As manifestações de rua viraram uma poderosa forma de diálogo entre povo e governantes

Por O Dia

Rio - As manifestações de rua viraram uma poderosa forma de diálogo entre povo e governantes. São muito bem-vindas, seja como consolidação do processo democrático, seja como forma de acelerar demandas históricas às quais o Estado não foi capaz de atender. Há que se ter cuidado para que ferramenta tão preciosa não se banalize nem caia na antipatia popular.
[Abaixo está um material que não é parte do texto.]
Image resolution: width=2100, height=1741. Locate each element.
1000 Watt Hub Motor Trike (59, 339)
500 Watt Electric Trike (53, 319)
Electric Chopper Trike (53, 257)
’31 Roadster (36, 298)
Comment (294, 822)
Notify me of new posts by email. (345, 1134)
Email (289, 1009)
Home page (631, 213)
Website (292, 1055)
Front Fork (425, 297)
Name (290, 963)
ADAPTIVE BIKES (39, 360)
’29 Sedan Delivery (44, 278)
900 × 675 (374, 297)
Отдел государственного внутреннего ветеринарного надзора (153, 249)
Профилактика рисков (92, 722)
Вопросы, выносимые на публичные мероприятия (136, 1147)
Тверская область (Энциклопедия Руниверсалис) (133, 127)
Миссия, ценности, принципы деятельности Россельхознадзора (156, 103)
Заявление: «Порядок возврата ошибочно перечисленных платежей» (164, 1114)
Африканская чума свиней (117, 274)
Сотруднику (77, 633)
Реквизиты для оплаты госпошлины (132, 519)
Ou, pior ainda, imponha sofrimento grande à classe trabalhadora, principalmente.

É o que salta aos olhos, no primeiro momento, com a convocação de manifestações no Centro em horários de deslocamento de casa para o trabalho e vice-versa. Se o caos no trânsito na região já impõe prejuízos e martírio inédito a motoristas e pedestres, por causa das obras do Porto, recomendável seria não economizar em sensibilidade.

Planeja-se ato contra a imobilidade urbana que acomete o Rio e contamina as principais artérias da Região Metropolitana. Mas travar corredores de tráfego em horários de circulação frenética não torna pior uma situação já insustentável? Provocar engarrafamentos em escala bíblica, como parece ser a proposta, não haverá de render mais aversões do que apoios?

É imperiosa a reflexão sobre a tese, muito questionável, de que toda manifestação, sejam lá quais forem suas causas, tenha que se impor pelo grito e enfrentamento. A pauta desses movimentos deve ter em conta também a receptividade da população e seu livre direito de circular. O desprezo a esse direito consagrado pode levar a constrangimentos e incidentes pessoais.

A cidade já sofre o bastante com trânsito estrangulado. Manifestar-se pacificamente é direito inquestionável no Estado Democrático. Que venham atos públicos, a democracia agradece. Mas impedir trabalhadores, em pleno rush, de chegar a seus destinos foge à razoabilidade. A população não merece.